# Diagonalize the 3 by 3 Matrix Whose Entries are All One

## Problem 483

Diagonalize the matrix
$A=\begin{bmatrix} 1 & 1 & 1 \\ 1 &1 &1 \\ 1 & 1 & 1 \end{bmatrix}.$ Namely, find a nonsingular matrix $S$ and a diagonal matrix $D$ such that $S^{-1}AS=D$.

(The Ohio State University, Linear Algebra Final Exam Problem)

## Hint.

To diagonalize the matrix $A$, we need to find eigenvalues $A$ and bases of eigenspaces.

For a procedure of the diagonalization, see the post “How to Diagonalize a Matrix. Step by Step Explanation.“.

Below, we will find eigenvalues and eigenvectors without using the characteristic polynomial although you may use it.

## Solution.

We use an indirect way to find eigenvalues and eigenvectors.
(We will not use the characteristic polynomial.)

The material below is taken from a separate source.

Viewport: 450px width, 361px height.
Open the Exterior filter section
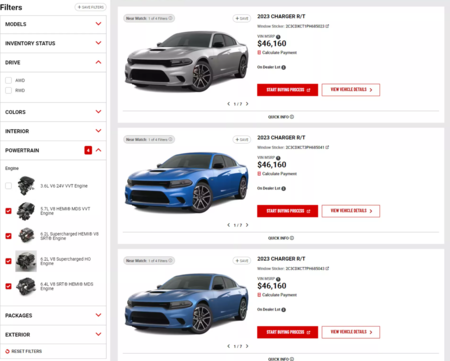pyautogui.click(x=53, y=334)
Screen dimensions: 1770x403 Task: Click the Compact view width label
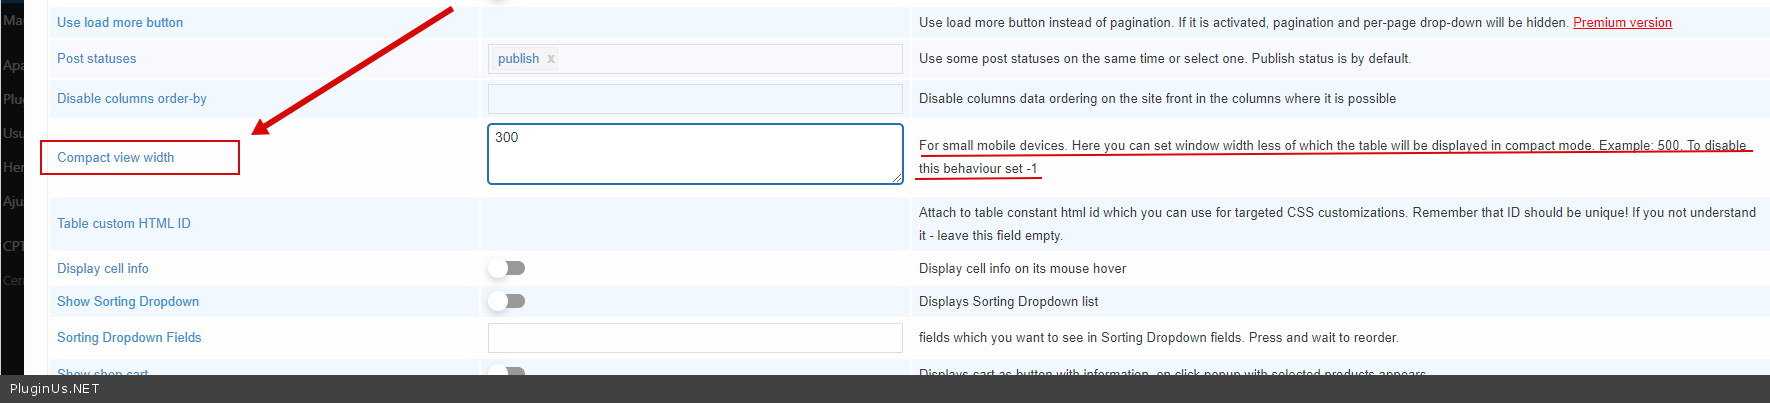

Applying the elementary row operations, we have
\begin{align*}
A=\begin{bmatrix}
1 & 1 & 1 \\
1 &1 &1 \\
1 & 1 & 1
\end{bmatrix}\xrightarrow{\substack{R_2-R_1\\ R_3-R_1}}
\begin{bmatrix}
1 & 1 & 1 \\
0 &0 &0 \\
0 & 0 & 0
\end{bmatrix}.
\end{align*}
Hence the solutions $\mathbf{x}$ of $A\mathbf{x}=\mathbf{0}$ satisfy
$x_1=-x_2-x_3.$ Thus, every vector in the null space is of the form
$\mathbf{x}=\begin{bmatrix} -x_2-x_3 \\ x_2 \\ x_3 \end{bmatrix}=x_2\begin{bmatrix} -1 \\ 1 \\ 0 \end{bmatrix}+x_3\begin{bmatrix} -1 \\ 0 \\ 1 \end{bmatrix}$ for some scalars $x_2, x_3$.

It follows that
$\left\{\, \begin{bmatrix} -1 \\ 1 \\ 0 \end{bmatrix}, \begin{bmatrix} -1 \\ 0 \\ 1 \end{bmatrix} \,\right\}$ is a basis of the null space $\calN(A)$.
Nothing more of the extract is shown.